#### [WHAT YOU NEED TO DO]
(A) In the article on Biden's memoir deal, why does the $10 million advance seem paltry? Explain in one to three sentences.
(B) From the article on Biden's memoir deal, quote the passage from "The rights for" to "date has not been set.".
(C) Continue the article on Biden's memoir deal from where it stops.

#### [SOURCE EXTRACT]
Hachette Agrees To Pay President Biden $10 Million for New Memoir of His Years as President

A publication date for the book has not been set.

AP/Andrew Harnik
President Biden delivers the State of the Union address to a joint session of Congress, March 7, 2024, at Washington. AP/Andrew Harnik

President Biden has earned a $10 million advance for his upcoming presidential memoir.

News of the new payday comes weeks after Mr. Biden announced during rare public remarks since leaving the White House in January that he was working on the book. During a corporate event at San Diego, he said that he was “working his tail off” to write a memoir, according to the Wall Street Journal.

The 82-year-old also told the large group of HR professionals at the event, held by trade group Society for Human Resource Management, that his book would focus on the four years he served as president.

The rights for his upcoming book were sold to Hachette Worldwide and it will be published by the Little, Brown & Co. imprint. The deal was brokered by Creative Artists Agency, which also represented Mr. Biden in the sale of his previous memoir, “Promise Me, Dad: A Year of Hope, Hardship and Purpose,” which focused on his relationship with son Beau Biden, who died of brain cancer in 2015.

A publication date has not been set.

The money offered to Mr. Biden seems paltry compared to that given to other former presidents who sold the rights to their memoirs.

[Stored data]
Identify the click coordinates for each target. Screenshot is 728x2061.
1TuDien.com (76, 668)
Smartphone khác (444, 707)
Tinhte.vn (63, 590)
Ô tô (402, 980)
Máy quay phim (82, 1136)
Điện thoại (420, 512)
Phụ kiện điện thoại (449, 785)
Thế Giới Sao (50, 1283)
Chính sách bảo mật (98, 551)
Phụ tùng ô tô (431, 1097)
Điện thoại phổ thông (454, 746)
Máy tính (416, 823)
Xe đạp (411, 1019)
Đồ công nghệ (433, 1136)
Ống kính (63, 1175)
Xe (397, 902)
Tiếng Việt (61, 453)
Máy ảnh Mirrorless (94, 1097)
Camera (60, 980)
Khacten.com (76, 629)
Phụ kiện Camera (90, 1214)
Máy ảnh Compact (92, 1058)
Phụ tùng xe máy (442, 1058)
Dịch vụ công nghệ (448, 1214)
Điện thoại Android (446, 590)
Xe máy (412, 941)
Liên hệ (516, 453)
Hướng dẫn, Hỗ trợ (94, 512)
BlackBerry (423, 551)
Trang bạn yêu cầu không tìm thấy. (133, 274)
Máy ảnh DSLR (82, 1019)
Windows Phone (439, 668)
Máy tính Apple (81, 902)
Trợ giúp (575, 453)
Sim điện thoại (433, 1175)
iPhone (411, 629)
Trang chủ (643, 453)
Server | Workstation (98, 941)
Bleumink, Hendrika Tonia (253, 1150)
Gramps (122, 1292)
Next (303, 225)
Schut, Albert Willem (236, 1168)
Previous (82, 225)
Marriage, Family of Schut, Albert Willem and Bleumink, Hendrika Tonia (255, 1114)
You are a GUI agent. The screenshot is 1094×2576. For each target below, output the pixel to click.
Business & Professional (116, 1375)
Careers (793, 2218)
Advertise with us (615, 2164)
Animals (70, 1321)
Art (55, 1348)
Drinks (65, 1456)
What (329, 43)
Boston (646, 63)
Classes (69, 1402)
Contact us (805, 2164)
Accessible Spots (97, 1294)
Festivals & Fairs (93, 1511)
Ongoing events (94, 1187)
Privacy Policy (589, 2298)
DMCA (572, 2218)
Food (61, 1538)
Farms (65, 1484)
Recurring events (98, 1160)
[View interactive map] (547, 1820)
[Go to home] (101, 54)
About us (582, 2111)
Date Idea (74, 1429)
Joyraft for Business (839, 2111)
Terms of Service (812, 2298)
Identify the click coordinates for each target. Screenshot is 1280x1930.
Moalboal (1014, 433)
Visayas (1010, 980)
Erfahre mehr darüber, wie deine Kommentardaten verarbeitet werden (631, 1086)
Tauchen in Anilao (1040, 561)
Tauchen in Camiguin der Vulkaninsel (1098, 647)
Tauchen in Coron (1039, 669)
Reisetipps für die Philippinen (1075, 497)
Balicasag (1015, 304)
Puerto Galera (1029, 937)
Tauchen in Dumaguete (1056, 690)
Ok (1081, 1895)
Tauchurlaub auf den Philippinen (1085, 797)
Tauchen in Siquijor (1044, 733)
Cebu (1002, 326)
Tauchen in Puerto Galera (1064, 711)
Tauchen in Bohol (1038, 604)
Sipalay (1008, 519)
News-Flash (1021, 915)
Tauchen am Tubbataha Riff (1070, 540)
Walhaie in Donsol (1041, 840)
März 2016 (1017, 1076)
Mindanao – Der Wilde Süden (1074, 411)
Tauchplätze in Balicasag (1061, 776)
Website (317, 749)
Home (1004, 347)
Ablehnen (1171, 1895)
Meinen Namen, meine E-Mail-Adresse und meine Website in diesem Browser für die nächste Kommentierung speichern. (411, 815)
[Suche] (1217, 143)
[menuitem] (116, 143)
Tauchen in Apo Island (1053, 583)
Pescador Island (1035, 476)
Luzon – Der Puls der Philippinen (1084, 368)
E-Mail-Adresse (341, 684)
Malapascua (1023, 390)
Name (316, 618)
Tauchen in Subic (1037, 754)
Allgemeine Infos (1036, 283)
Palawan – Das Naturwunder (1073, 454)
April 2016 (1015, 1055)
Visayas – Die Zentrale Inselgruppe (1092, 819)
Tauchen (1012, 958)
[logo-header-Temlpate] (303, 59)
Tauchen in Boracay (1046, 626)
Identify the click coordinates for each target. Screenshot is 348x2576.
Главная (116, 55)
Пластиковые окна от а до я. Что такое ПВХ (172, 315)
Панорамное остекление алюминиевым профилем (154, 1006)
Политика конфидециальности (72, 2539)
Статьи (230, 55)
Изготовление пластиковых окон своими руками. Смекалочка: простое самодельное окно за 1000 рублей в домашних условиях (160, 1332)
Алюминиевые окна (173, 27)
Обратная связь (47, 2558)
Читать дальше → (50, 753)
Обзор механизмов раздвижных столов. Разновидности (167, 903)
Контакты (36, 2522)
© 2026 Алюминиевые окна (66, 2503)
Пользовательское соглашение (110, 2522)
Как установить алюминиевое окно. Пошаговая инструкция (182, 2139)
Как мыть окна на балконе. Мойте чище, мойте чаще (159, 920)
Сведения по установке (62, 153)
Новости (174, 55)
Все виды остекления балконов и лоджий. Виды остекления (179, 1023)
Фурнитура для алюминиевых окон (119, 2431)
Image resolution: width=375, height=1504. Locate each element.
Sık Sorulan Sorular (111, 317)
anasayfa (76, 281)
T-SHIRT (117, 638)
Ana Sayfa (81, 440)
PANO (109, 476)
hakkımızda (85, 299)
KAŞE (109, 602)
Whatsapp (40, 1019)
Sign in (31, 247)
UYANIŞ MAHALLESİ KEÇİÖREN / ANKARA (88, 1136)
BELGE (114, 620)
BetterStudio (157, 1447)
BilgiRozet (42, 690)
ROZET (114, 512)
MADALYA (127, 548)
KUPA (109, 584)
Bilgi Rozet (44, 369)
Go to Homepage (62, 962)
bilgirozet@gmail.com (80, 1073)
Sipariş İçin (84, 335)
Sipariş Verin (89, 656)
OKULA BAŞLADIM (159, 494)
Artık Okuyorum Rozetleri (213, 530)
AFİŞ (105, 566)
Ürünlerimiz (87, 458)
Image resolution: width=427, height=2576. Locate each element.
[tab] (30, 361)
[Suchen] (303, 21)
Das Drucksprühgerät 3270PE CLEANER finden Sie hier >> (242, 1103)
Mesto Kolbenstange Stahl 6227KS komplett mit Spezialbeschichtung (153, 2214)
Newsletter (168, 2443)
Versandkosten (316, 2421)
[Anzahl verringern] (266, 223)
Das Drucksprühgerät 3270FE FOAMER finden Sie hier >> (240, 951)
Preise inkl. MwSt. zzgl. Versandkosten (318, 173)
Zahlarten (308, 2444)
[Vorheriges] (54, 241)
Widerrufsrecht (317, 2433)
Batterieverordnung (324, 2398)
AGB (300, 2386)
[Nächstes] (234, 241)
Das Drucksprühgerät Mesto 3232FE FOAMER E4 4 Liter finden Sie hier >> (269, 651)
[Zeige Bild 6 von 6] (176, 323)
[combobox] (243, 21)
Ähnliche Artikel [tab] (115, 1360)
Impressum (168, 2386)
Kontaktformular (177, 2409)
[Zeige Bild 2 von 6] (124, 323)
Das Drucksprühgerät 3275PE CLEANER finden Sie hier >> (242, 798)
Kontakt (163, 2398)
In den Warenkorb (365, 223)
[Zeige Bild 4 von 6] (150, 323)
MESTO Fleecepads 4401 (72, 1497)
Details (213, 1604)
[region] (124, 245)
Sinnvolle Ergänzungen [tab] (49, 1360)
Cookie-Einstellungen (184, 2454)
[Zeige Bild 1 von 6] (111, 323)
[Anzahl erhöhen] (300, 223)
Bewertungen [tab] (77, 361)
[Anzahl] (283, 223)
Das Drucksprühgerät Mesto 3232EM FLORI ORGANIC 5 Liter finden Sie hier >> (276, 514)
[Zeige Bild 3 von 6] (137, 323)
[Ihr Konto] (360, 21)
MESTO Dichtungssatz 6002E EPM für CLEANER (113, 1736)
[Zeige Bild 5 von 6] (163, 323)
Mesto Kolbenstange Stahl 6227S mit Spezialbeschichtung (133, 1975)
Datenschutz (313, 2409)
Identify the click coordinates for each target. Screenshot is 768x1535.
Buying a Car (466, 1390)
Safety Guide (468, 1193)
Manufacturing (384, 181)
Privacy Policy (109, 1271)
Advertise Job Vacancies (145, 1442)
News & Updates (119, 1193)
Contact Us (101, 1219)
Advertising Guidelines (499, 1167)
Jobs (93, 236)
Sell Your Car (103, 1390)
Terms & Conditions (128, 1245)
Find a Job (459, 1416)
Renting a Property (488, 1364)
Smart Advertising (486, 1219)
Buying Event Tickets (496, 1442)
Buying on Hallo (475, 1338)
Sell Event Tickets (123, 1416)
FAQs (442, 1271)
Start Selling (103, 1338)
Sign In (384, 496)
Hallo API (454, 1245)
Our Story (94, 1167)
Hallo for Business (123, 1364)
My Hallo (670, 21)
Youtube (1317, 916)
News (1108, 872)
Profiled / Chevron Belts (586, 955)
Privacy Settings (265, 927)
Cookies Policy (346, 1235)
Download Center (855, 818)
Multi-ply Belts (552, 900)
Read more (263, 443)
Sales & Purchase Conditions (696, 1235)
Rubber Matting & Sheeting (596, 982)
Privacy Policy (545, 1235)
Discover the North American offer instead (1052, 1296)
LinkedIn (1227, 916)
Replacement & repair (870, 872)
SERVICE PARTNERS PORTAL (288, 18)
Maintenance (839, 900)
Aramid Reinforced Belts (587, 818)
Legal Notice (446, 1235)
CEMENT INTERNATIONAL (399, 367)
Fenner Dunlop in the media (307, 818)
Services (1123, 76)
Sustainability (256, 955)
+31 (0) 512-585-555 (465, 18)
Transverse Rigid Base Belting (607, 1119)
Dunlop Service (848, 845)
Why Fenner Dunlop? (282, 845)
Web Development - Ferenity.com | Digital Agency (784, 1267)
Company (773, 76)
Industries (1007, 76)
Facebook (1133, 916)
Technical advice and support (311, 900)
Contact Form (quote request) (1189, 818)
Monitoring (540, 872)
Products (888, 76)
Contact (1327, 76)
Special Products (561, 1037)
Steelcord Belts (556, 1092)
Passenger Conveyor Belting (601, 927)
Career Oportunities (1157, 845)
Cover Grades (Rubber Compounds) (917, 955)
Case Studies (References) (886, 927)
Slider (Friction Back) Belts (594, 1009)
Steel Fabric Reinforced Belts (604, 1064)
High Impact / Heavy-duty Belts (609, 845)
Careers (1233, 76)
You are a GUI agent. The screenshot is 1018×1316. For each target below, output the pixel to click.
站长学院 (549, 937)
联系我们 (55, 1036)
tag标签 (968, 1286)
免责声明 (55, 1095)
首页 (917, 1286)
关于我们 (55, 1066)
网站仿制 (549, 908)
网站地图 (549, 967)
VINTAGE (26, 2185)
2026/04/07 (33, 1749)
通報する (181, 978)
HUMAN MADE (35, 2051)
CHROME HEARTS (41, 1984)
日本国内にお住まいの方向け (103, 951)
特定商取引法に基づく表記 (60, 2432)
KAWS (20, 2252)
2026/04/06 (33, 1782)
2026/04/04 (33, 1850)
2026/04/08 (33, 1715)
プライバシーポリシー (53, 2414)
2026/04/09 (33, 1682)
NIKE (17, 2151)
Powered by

#### [ANSWERS BY ITEM NUMBER]
(A) The $10 million advance seems paltry because it is compared with the sums given to other former presidents who sold the rights to their memoirs.

(B)
The rights for his upcoming book were sold to Hachette Worldwide and it will be published by the Little, Brown & Co. imprint. The deal was brokered by Creative Artists Agency, which also represented Mr. Biden in the sale of his previous memoir, “Promise Me, Dad: A Year of Hope, Hardship and Purpose,” which focused on his relationship with son Beau Biden, who died of brain cancer in 2015.

A publication date has not been set.

(C)
In 2017, Penguin Random House made publishing history by securing the rights to Barack and Michelle Obama’s memoirs for $60 million — a deal that shattered previous records for presidential book contracts at the time.

Both “Becoming” and “A Promised Land” became global best-sellers. 

President Clinton’s $15 million deal with Alfred A. Knopf for his 2004 doorstop “My Life” pales in comparison to the Obama windfall. 

President Trump broke with modern presidential tradition by forgoing a post-presidency memoir entirely after his first term. 

In May, Mr. Biden was diagnosed with an “aggressive” form of prostate cancer, which has already metastasized and spread to his bones. Mr. Biden’s office disclosed at the time that a “small nodule” was found on his prostate during a routine physical examination that “necessitated further evaluation.”

It was not immediately clear how his diagnosis and subsequent treatments would determine when his manuscript would be completed.